[? c. December 1734]
Monsieur,
La fille d'un de vos meilleurs amis, beaucoup plus aimable encore que son père, a été également touchée de votre souvenir et de la manière dont vous l'exprimez.
Elle a cru d'abord que l’épître était de monsieur votre fils, au feu brillant qui règne dans vos vers; mais sachant que votre imagination a toujours la grâce et la vigueur de la jeunesse, elle a bien vu que l'ouvrage est de vous. Quoique vous m'ayez adressé la lettre, monsieur, je sens que ce n’était qu'un fidéicommis pour madame du Châtelet.
Je ne sais pas comment vous pouvez vous défier de votre raison, quand vous la faites parler d'une manière si charmante.

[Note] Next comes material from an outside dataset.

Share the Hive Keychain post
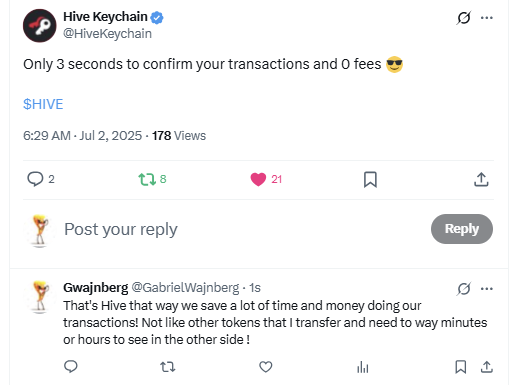Image resolution: width=525 pixels, height=385 pixels. [x=481, y=179]
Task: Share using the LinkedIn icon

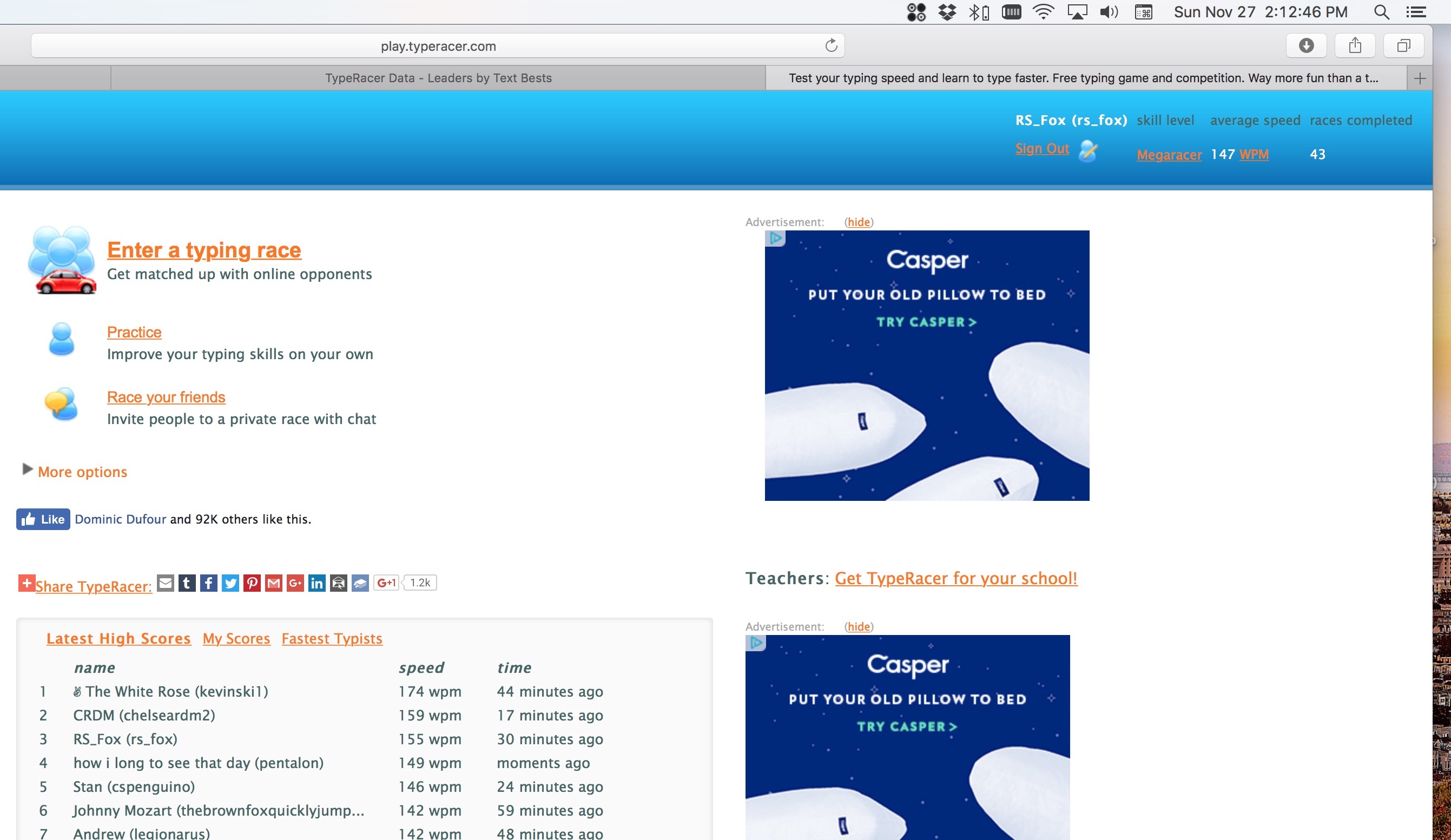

Voilà, monsieur, une partie des choses que je pense de vous. Je respecterai, j'aimerai en vous toute ma vie le véritable philosophe, qui a quitté la cour depuis longtemps, qui vit pour soi, pour sa famille et pour ses amis; l'homme de lettres et de génie qui n'est point de l'académie, qui aime les parts pour eux mêmes, qui a toujours écouté ses goûts et jamais la vanité; l'ami dont la société est toujours égale, qui n'exige rien et qu'on retrouve toujours. Malgré mon éloignement, malgré mon silence, comptez, monsieur, que je suis tendrement attaché à toute votre famille, et que si jamais je quittais l'heureuse solitude que j'habite pour le tumulte de Paris, je ne pourrais m'en consoler qu'en venant chercher la solitude auprès de vous.
Recevez, monsieur, aussi bien que madame d'Ussé et monsieur votre fils, les assurances de mon tendre et respectueux dévouement.